┏━━

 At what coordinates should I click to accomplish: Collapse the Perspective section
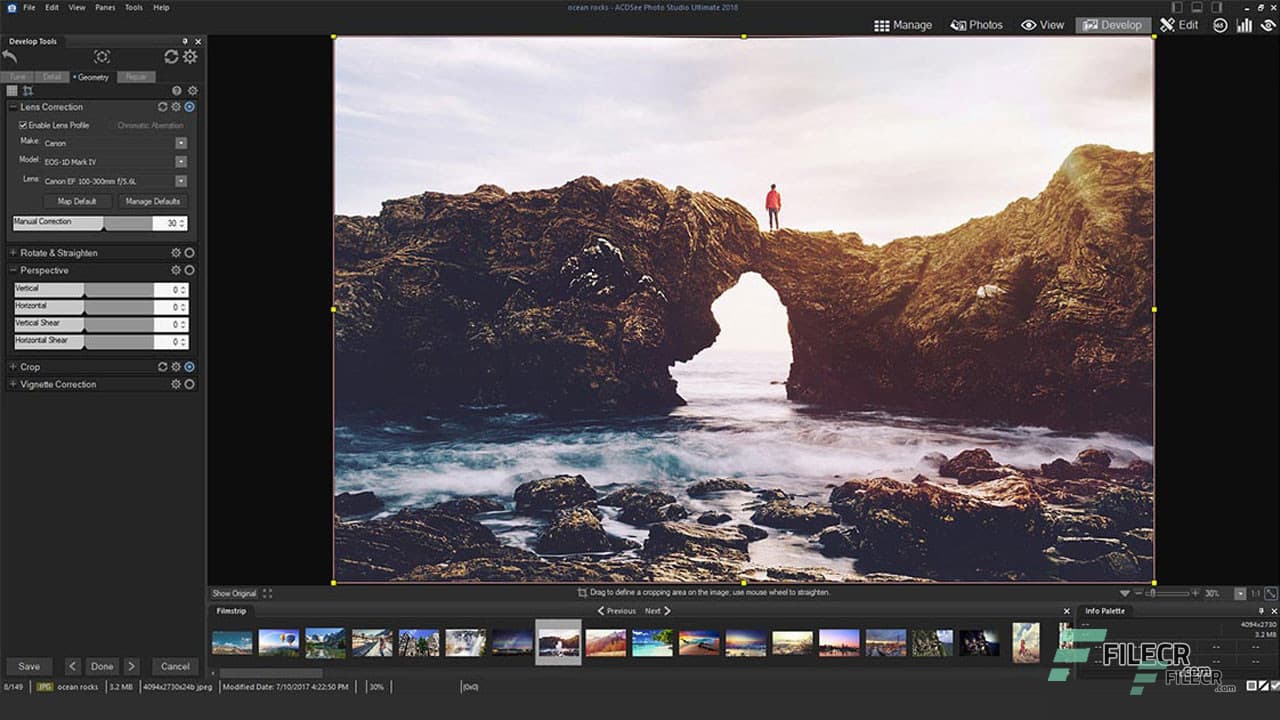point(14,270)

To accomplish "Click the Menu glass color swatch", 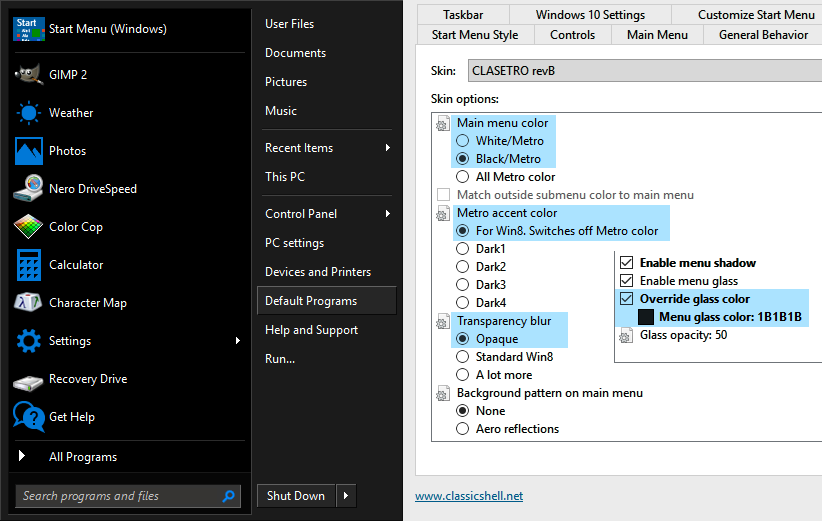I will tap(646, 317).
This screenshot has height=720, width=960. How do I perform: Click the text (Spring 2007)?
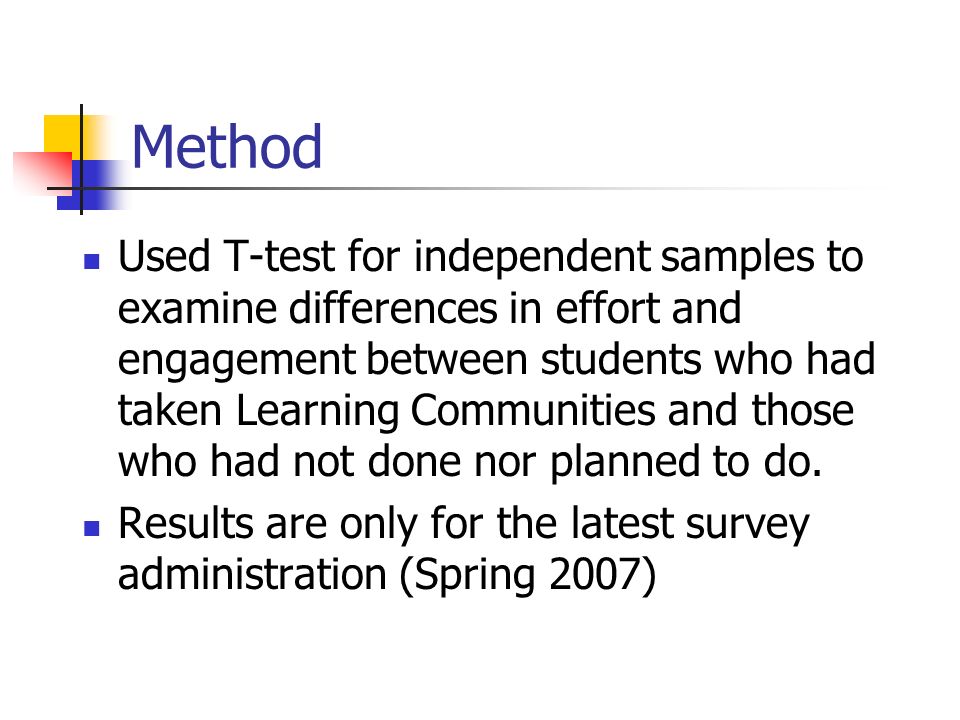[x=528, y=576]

┗━━

REQUIRED WORK: Give an exact copy of the line containing "This screenshot has" and every line after it through the end of the entries. Pictures are to be dropped.

TASK ANSWER:
This screenshot has height=720, width=960. How do I perform: Click the text (Spring 2007)?
[x=528, y=576]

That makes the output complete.